Specialists in wicked environments often get worse with experience, not better. Epstein cites studies of doctors, financial analysts, intelligence officers, and forecasters showing that years of experience in a narrow domain frequently produce more confident judgments without producing more accurate ones. The expert builds elaborate mental models that feel comprehensive and turn out to be increasingly disconnected from the actual structure of the problem. They stop noticing what does not fit their framework. They mistake fluency for understanding.
Generalists do better in wicked domains for a reason that sounds almost mystical until you understand the mechanism. They have less invested in any single mental model, so they abandon broken models faster.

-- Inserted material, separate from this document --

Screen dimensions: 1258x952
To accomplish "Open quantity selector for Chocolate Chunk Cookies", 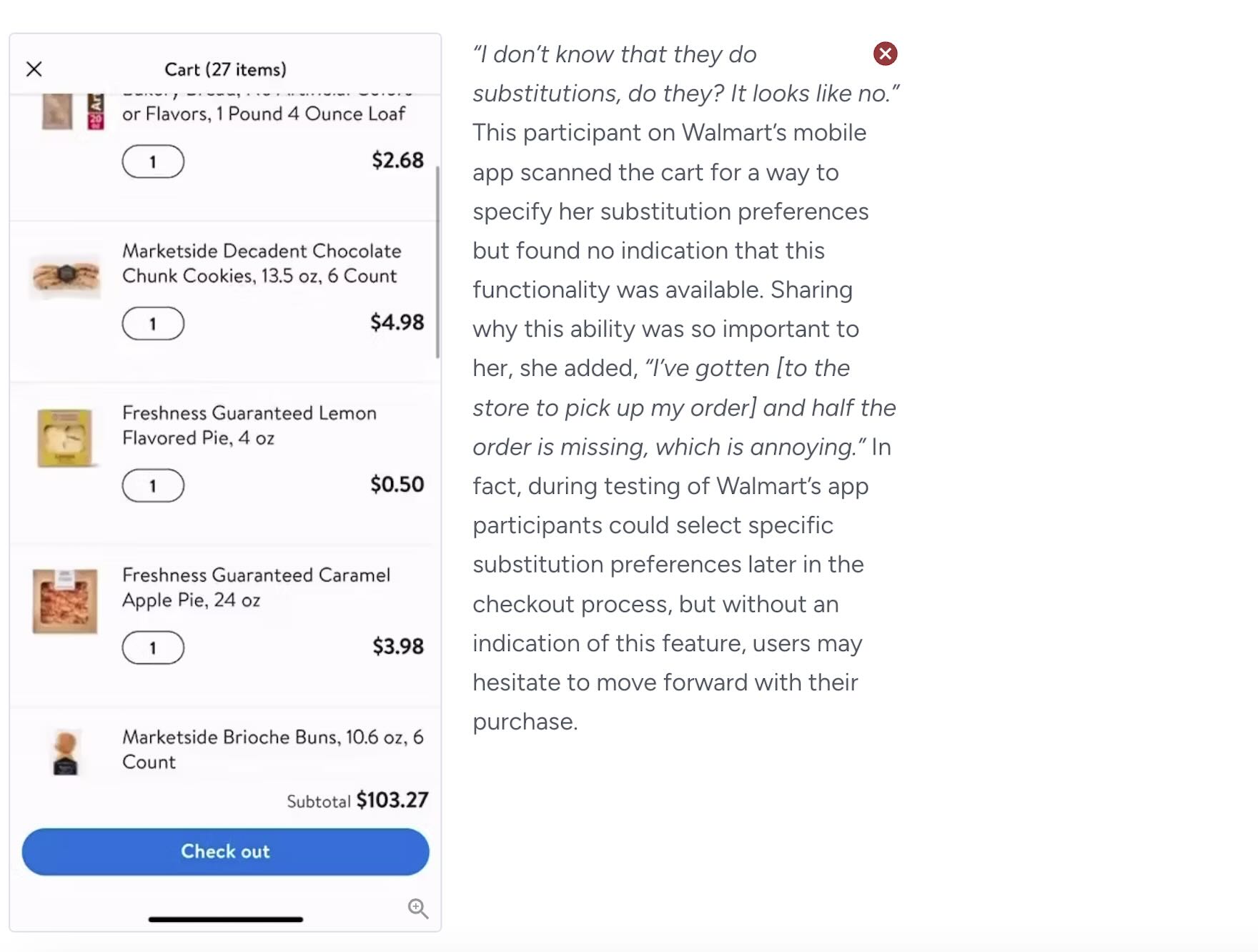I will (x=153, y=324).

They are used to being a beginner, so they are not threatened by the discomfort of not knowing. They have seen enough different domains that they can usually find an analogy from one field that unlocks a problem in another. The technical name for this is analogical thinking, and the research on it is one of the most underrated bodies of work in cognitive science.
The single most useful sentence in the entire book is the one Epstein puts almost as a throwaway.
Match quality matters more than head start.
A person who tries six different fields in their twenties and finds the one that genuinely fits them will outperform a person who picked one field at fourteen and stuck to it on willpower alone. The lost years were not lost. They were the search process that produced the match. Every field they walked away from taught them something they later imported into the field they finally chose.
The reason this is so hard to accept is cultural, not empirical. We tell children to pick a path early. We reward the prodigy who knew at six. We treat the late bloomer as someone who failed to launch on time, when the data suggests they were running an entirely different and often more effective optimization process underneath.
The Polgar sisters were not wrong. The conclusion the world drew from them was.
If your environment is genuinely kind, specialize early and drill hard. If it is wicked, and almost every interesting human problem is, then the people who win are the ones who refused to specialize until they had seen enough to know what was actually worth specializing in.
You are not behind. You were running the right experiment all along.